Re: UTF-16BL/LE,... (was: Re: I18N issues with the XML Specification from Martin J. Duerst on 2000-04-13 (xml-editor@w3.org from April to June 2000)

From: Martin J. Duerst <duerst@w3.org>
Date: Thu, 13 Apr 2000 11:47:05 +0900
To: "Sujatha N. Marsden" <smarsden@etranslate.com>, w3c-i18n-ig@w3.org
Cc: xml-editor@w3.org, w3c-xml-core-wg@w3.org
Message-Id: <4.2.0.58.J.20000413113316.03429840@sh.w3.mag.keio.ac.jp>

At 00/04/12 14:55 -0700, Sujatha N. Marsden wrote:
> >For the record, and this will come as no surprise, I totally oppose this
> >change, because I do *not* think 16LE and 16BE are appropriate for use with
> >XML, as they fly in the face of XML's orientation towards interoperability
> >across heterogeneous systems.  I think XML entities encoded in any flavor
> >of UTF-16 should always have a BOM; exactly what the current spec [correctly
> >IMHO] says.
>
>Should it be considered an error if it doesn't contain a BOM? IMHO, in the
>absence of a BOM, UTF-16BE should be assumed.

XML makes special promises in the case of UTF-16:
1) All XML processors have to be able to deal with it
2) If there is no charset information, UTF-8 or UTF-16
    have to be assumed.

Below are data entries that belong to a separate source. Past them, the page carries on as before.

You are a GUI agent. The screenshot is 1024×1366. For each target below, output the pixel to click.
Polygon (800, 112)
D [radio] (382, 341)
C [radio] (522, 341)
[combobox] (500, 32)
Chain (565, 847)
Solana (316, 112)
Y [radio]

To distinguish them, the BOM is used.

It would be possible to say that XML tagged as UTF-16 but
not starting with a BOM is legal. This might be desirable
in the sense that it would reduce the interdependency
between 'charset' definitions and the XML Rec. However,
the XML spec clearly says that if it's UTF-16, it has to
have a BOM, and whichever way you interpret 'UTF-16',
changing it to not require a BOM when it is tagged as
UTF-16 would be a clear change to the spec that I think
is undesirable, as opposed to the clarifications that
we are working on now.

>"Text labelled "UTF-16LE" can always be interpreted as being little-
>    endian. The detection of an initial BOM does not affect de-
>    serialization of text labelled as UTF-16LE. Finding 0xFE followed by
>    0xFF is an error since there is no Unicode character 0xFFFE, which
>    would be the interpretation of those octets under little-endian
>    order."
>
>Well, FEFF is not being interpreted as a character but as a mark which is
>very different.  But interestingly enough, FEFF is allowed in case UTF-16
>is the charset declaration.

Finding U+FFFE in any kind of UTF-16 flavor is an error, because
it's not a character. In LE, this codepoint would be encoded 0xFE
0xFF, so the above text is absolutely correct.

You may find 0xFF 0xFE in LE text, even at the start, but in this
case, it's not a BOM, it's just a ZWNJ. The BOM was forbidden at
the start of UTF-16BE/LE among else to make this case unambiguous.

Regards,   Martin.

Received on Wednesday, 12 April 2000 22:51:34 UTC